Will Smith em Projeto Gemini – efeitos especiais rejuvenescem o ator no filme de Ang Lee (Foto: Divulgação/Paramount Pictures)

Quase vinte anos se passaram desde que Projeto Gemini foi idealizado. Depois de passar por diversos responsáveis, o projeto chegou até Ang Lee, cineasta vencedor duas vezes do Oscar que viu a possibilidade de aliar as tecnologias que já vinha utilizando em seus filmes ao que a produção futurística pretendia abordar.

Projeto Gemini gira em torno de Henry Brogan (Will Smith), assassino de elite bastante querido por uma unidade de inteligência americana por ser o melhor do seu quadro de funcionários. Contudo, ao decidir se aposentar e abandonar a vida de matador, Brogan acaba se vendo do outro lado da briga e torna-se um alvo da própria agência para a qual trabalha. Para sua surpresa, ele descobre que um clone mais jovem – desenvolvido pelo projeto intitulado “Gemini” – foi posto em ação para o matar.

Considerado um projeto inovador, o longa de Ang Lee não vai além disso. O roteiro não é nada complicado e em certo ponto se torna até previsível. O desfecho da trama é pautado nas relações entre os personagens em busca de uma resolução para o seu conflito, seguindo os clichês dos filmes de ação Hollywoodianos. Entretanto, acerta ao desenvolver bem os seus personagens a ponto de provocar a empatia do público ao longo de pouco menos de duas horas de filme.

Quando se trata de tecnologia, Projeto Gemini é um grande acerto de Ang Lee, mas não sem o trabalho minucioso do diretor de fotografia Dion Beebe, que consegue trabalhar bem o cenário e pontos de captura de tela para que a imersão do espectador seja prioridade com o uso do 3D+.

Aliás, essa é a técnica utilizada no filme, que ganha uma forcinha do HFR – alta taxa de quadros. Enquanto a maioria dos filmes vão para os cinemas com 24 quadros por segundo (24 fps), o filme de Ang Lee foi captado em 120fps e levado às telonas a 60fps – o dobro do usual e com imagens que refletem o mais próximo do que olho humano consegue captar.
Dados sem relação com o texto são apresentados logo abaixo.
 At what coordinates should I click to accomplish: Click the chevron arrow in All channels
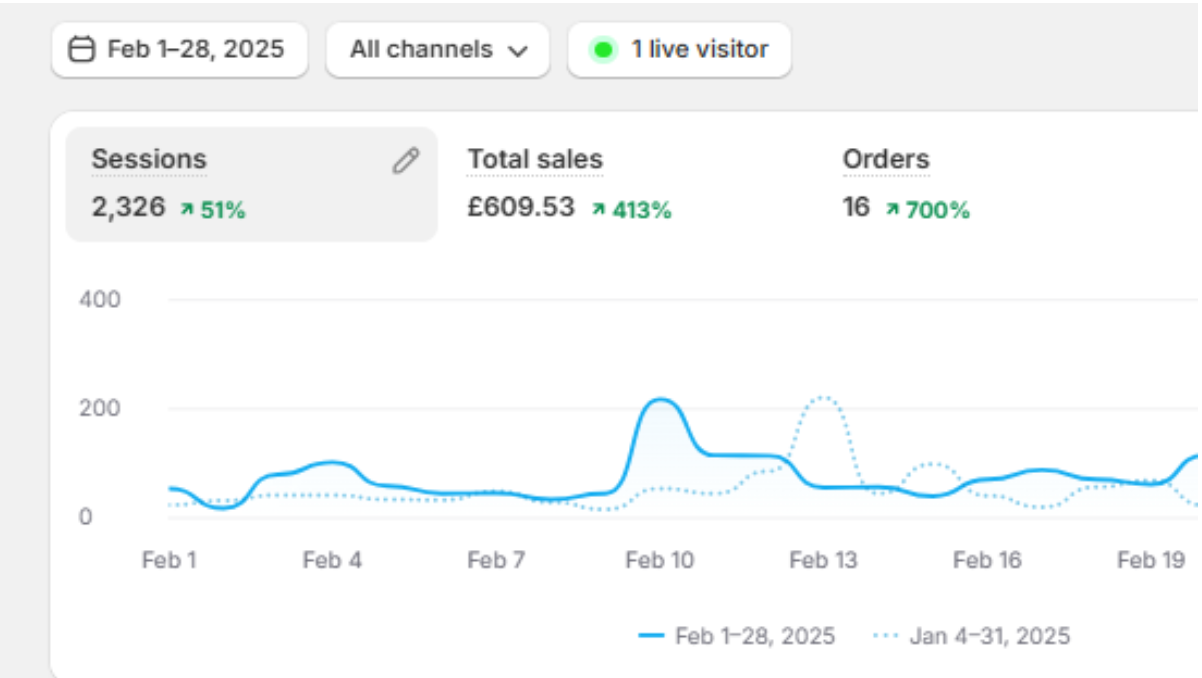518,50
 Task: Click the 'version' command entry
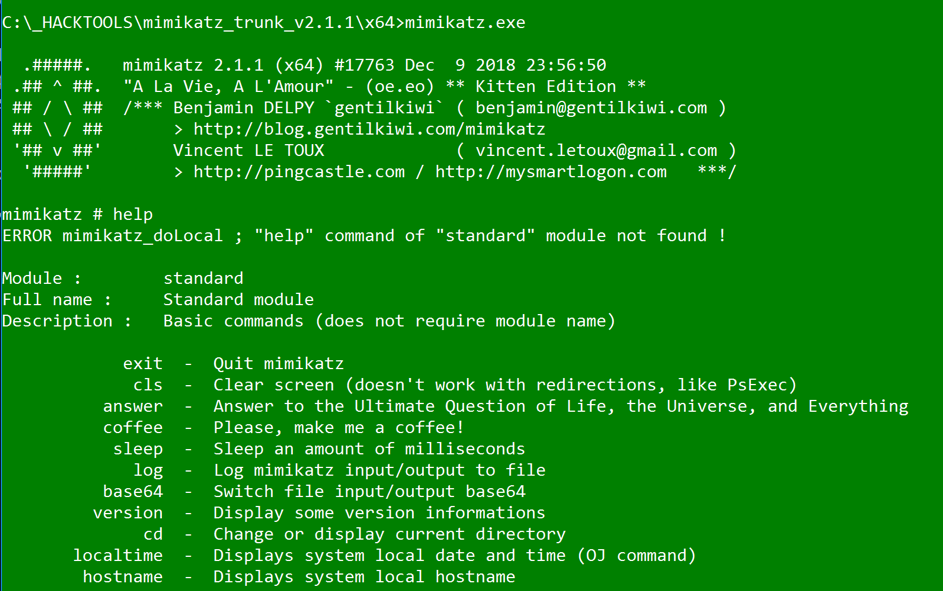127,513
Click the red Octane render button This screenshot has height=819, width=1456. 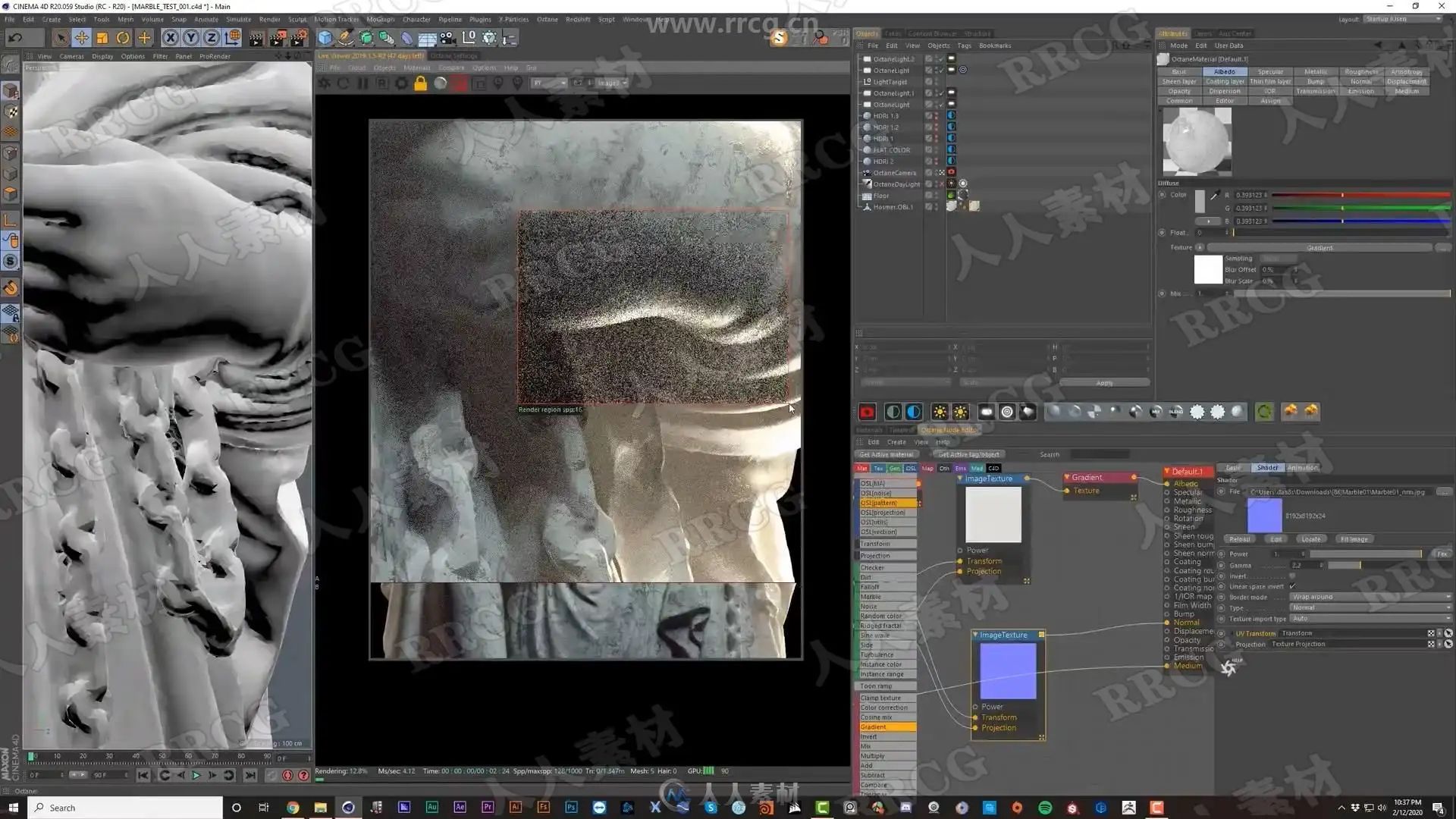[867, 412]
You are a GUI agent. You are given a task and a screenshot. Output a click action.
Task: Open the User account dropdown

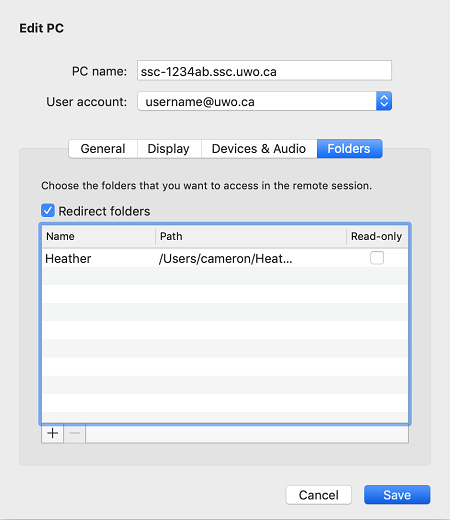(384, 101)
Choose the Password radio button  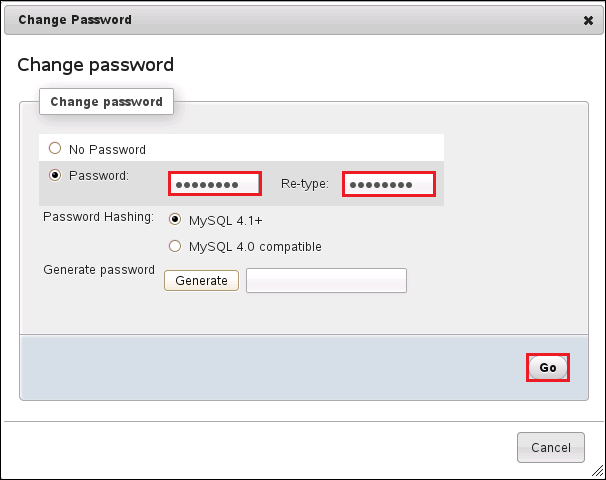pyautogui.click(x=55, y=175)
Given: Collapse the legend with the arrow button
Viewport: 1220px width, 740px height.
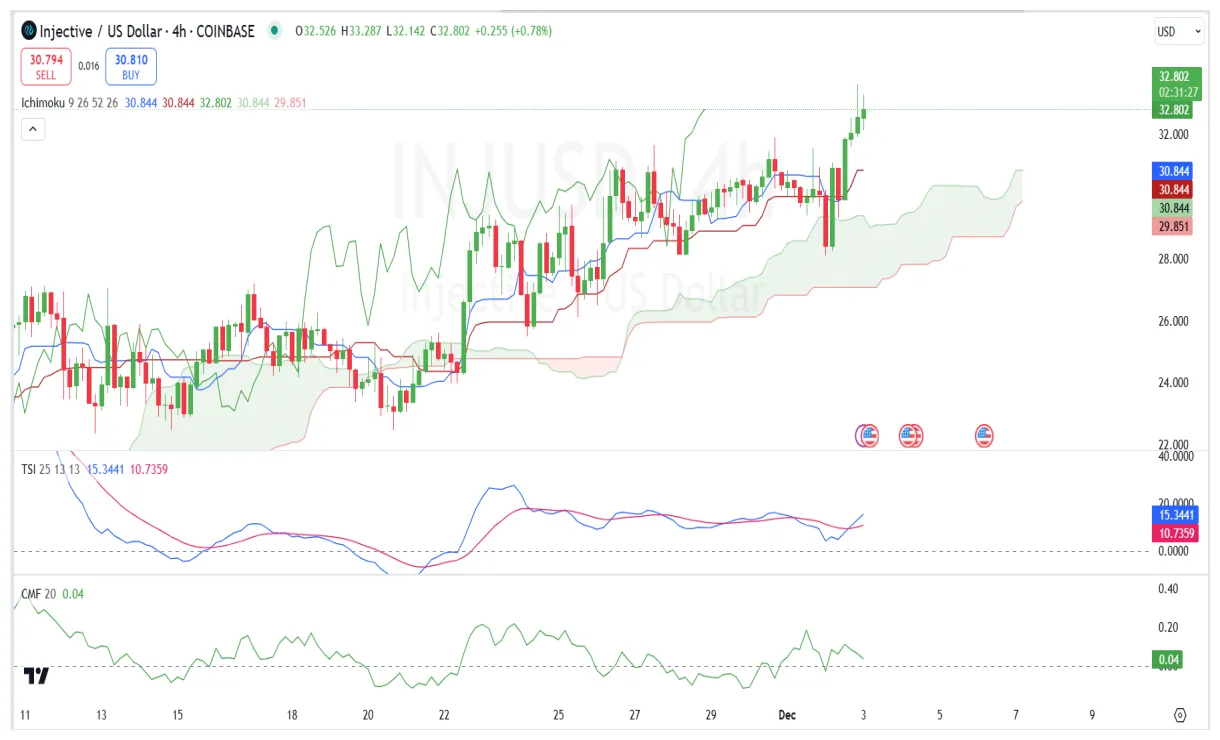Looking at the screenshot, I should tap(33, 129).
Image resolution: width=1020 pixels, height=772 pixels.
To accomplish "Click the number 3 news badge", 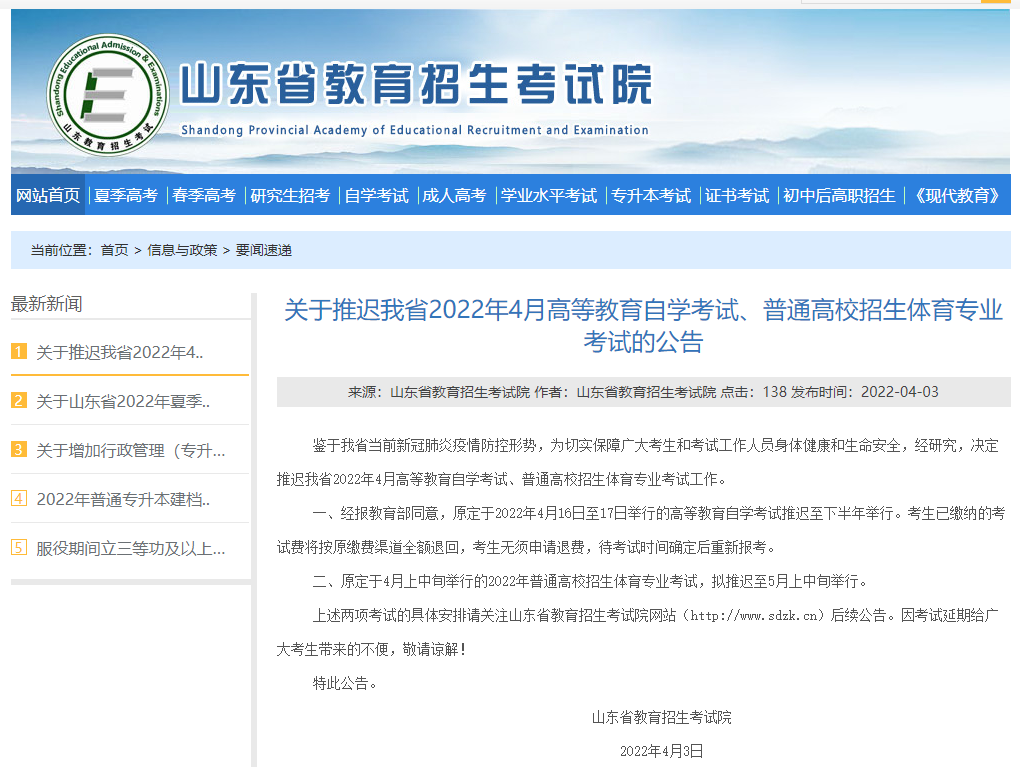I will [x=19, y=450].
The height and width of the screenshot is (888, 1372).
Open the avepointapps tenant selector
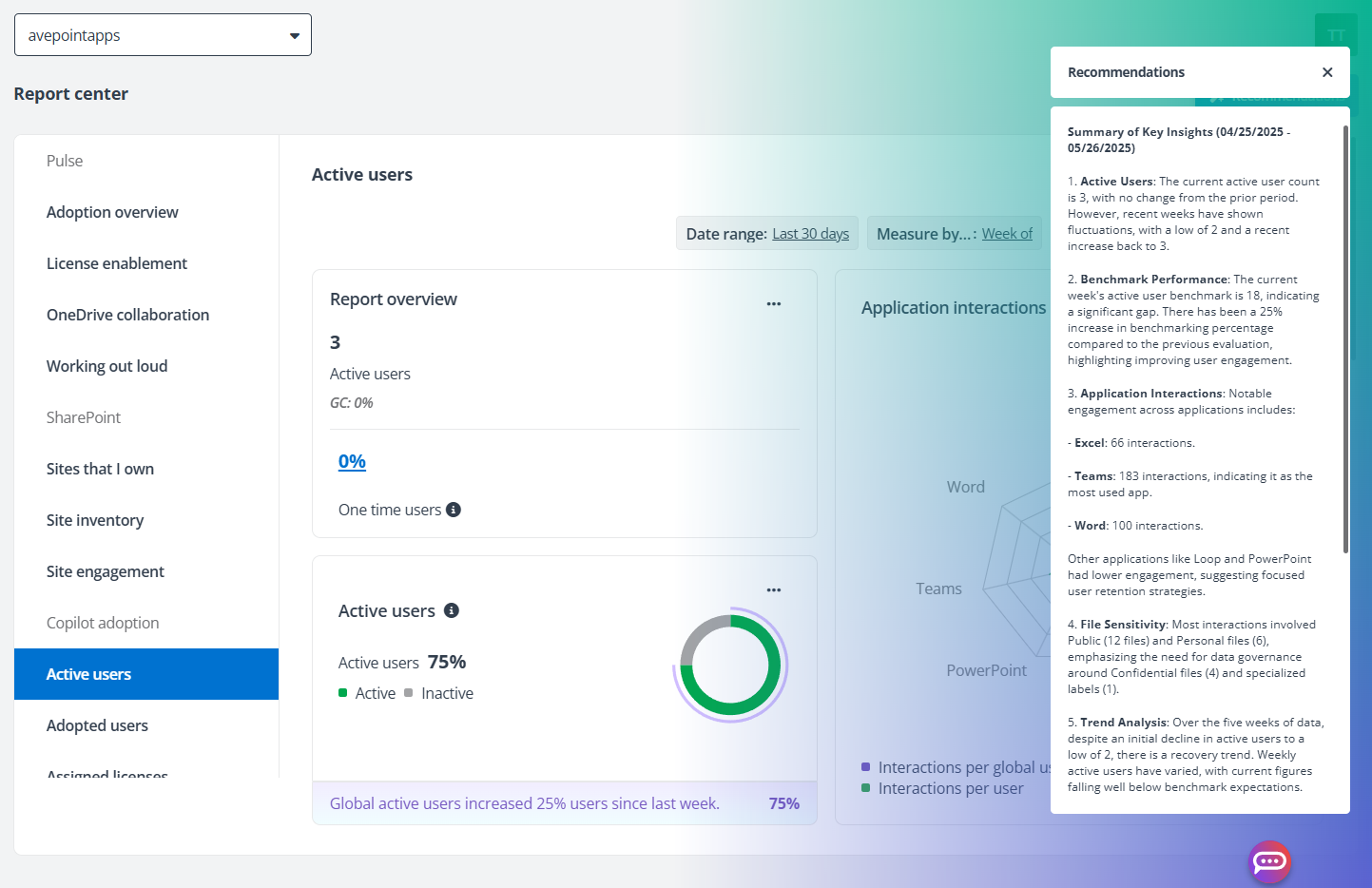163,34
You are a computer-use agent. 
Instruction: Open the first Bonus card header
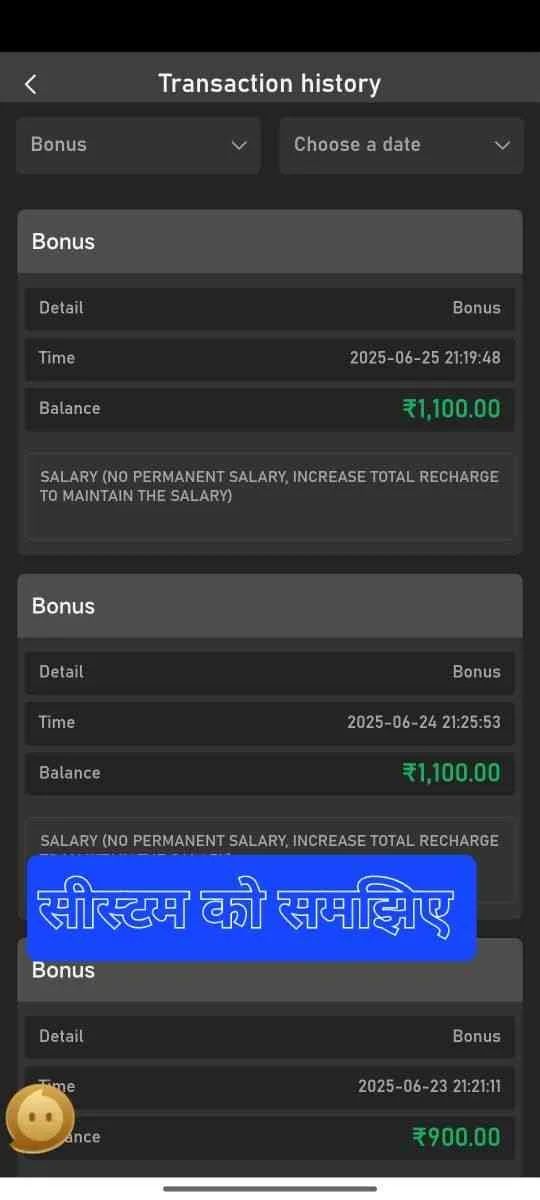[270, 241]
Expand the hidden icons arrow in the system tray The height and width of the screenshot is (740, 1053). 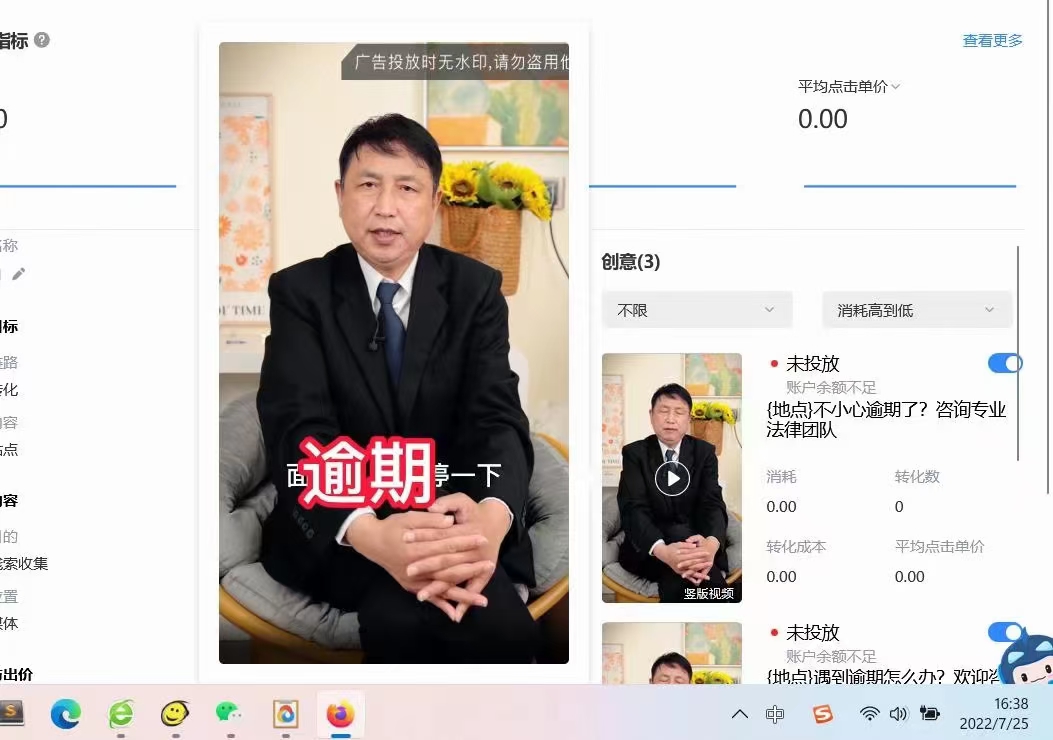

O resultado do 3D+ em HFR é uma experiência de cinema bastante imersiva sem causar dores de cabeça. A alta taxa de quadros se torna uma grande aliada da produção nas cenas de ação, principalmente nas cenas de perseguição – o que inclui uma ótima tomada em plano sequência.

O CGI que rejuvenesce Will Smith para criar o seu clone não é prejudicado pelo HFR, sendo que o efeito especial é convincente na maior parte do tempo. Contudo, a alta taxa de quadros não reflete o mesmo nas cenas mais paradas, dando um olhar novelesco para as sequências.

Se já havia usado o 3D estereoscópico no Oscarizado “As Aventuras de Pi” e já tivesse feito uso do HFR no mais recente “A Longa Caminhada de Billy Lynn”, Ang Lee se apoiou nos bons resultados que a tecnologia proporcionou para cobrir o roteiro piegas de Projeto Gemini. Mas, em certo ponto, o cineasta não errou naquela é uma uma das principais atribuições do cinema: entreter o seu público.